▶ _Document section_
— start —

The first sub-sensing unit 1521 may be provided on a first inner wall of the cylinder 141 located in a first direction in which the piston 142 moves to push the fluid, and sense whether one end of the piston 142 has reached the first inner wall of the cylinder 141. If the piston 142 moves further in the first direction by the stepper motor 143 even though the piston 142 has reached the first inner wall of the cylinder 141, the piston 142 and the cylinder 141 may be damaged. Therefore, the control unit 110 may control the stepper motor 143 to move the piston 142 based on the position of the piston 142 sensed by the first sub-sensing unit 1521.
The second sub-sensing unit 1522 may be provided on a second inner wall facing the first inner wall of the cylinder 141 and sense whether the other end of the piston 142 has reached the second inner wall of the cylinder 141.
The first sub-sensing unit 1521 and the second sub-sensing unit 1522 may also be provided on the piston 142. As an example, the first sub-sensing unit 1521 may be provided at one end of the piston 142 and sense whether one end of the piston 142 has reached the first inner wall of the cylinder 141. The second sub-sensing unit 1522 may be provided at the other end of the piston 142 and sense whether the other end of the piston 142 has reached the second inner wall of the cylinder 141.
According to some exemplary embodiments of the present disclosure, the coffee extraction apparatus 100 may further include a pump. The pump may cause the fluid to flow into the cylinder 141 when the piston 142 moves in a second direction opposite to the first direction. Accordingly, the piston 142 can be quickly moved in the second direction.

— end —

▶ _Records from a data source_
— start —

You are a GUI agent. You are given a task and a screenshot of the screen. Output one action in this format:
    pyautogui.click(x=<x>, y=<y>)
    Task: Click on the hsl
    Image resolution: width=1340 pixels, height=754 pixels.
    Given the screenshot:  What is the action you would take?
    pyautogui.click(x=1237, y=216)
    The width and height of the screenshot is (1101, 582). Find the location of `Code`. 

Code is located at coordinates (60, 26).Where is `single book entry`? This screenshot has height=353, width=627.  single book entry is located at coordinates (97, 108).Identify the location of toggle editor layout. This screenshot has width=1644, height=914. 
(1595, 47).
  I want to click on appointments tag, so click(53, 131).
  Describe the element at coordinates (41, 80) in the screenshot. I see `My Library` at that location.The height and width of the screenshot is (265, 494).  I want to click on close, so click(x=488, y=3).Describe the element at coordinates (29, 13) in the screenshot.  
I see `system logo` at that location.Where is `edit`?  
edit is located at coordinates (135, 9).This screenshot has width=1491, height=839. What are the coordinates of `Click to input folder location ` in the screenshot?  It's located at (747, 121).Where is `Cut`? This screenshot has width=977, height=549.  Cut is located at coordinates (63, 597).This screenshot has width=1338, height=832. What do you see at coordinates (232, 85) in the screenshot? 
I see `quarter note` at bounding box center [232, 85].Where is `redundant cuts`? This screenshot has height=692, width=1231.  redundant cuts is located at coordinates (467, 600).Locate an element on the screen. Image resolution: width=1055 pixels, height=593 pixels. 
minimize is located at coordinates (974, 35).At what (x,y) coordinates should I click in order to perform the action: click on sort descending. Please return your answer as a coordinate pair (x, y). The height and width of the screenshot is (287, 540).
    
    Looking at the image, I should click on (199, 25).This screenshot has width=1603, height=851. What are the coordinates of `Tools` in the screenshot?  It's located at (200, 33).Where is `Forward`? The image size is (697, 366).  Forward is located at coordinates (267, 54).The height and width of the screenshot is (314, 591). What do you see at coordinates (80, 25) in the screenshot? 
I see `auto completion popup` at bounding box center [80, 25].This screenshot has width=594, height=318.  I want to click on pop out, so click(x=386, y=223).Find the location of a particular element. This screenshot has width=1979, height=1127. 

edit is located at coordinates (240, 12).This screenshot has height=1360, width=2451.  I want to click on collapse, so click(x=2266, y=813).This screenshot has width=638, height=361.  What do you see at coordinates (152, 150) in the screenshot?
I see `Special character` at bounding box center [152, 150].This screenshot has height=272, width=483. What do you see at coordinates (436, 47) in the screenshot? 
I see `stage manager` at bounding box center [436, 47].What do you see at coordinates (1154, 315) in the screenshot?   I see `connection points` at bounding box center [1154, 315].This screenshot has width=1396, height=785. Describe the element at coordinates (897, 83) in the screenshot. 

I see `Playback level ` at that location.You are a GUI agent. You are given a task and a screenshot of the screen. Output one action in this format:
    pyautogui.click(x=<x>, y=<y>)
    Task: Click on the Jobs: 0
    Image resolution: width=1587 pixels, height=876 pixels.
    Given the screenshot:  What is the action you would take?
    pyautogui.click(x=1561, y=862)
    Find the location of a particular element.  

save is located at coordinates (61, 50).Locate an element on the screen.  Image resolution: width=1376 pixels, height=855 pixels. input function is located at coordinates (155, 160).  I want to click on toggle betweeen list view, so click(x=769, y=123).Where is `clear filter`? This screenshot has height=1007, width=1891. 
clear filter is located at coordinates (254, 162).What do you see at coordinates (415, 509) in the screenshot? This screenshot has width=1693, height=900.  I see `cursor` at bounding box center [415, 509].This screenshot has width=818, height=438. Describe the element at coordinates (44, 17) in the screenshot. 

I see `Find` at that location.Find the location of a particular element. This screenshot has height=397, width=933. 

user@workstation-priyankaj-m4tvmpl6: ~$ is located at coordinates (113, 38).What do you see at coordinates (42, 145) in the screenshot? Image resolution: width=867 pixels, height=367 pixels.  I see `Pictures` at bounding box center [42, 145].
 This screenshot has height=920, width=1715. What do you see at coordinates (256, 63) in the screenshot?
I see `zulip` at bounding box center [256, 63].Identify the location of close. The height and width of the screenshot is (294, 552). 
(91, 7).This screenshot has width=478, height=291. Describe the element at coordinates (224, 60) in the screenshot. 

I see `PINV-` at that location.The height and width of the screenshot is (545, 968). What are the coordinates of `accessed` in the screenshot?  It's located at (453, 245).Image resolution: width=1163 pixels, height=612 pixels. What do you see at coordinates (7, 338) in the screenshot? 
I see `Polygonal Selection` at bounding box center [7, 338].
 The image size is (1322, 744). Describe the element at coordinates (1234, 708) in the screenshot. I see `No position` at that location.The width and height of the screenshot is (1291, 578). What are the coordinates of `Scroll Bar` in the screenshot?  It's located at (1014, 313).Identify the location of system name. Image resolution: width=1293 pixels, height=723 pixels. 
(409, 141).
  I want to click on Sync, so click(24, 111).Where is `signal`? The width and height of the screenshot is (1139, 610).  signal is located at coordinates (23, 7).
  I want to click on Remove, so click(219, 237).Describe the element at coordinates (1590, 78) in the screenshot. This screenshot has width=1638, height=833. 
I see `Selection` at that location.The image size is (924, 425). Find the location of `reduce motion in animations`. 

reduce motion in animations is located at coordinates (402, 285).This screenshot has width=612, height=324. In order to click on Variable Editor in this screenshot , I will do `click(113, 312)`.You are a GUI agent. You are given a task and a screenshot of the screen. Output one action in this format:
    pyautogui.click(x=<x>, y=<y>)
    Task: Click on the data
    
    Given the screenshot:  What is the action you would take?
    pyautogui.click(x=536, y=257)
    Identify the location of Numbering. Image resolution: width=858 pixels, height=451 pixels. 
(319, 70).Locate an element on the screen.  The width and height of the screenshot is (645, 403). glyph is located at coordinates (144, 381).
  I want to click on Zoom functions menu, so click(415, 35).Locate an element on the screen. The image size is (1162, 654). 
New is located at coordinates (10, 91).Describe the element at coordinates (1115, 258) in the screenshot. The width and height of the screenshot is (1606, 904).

— end —

▶ _What this task involves_
Transcribe the part of the coffee extraction apparatus text that runs from "According to some" up to and including "the second direction.".

▶ _Solved exercise_
According to some exemplary embodiments of the present disclosure, the coffee extraction apparatus 100 may further include a pump. The pump may cause the fluid to flow into the cylinder 141 when the piston 142 moves in a second direction opposite to the first direction. Accordingly, the piston 142 can be quickly moved in the second direction.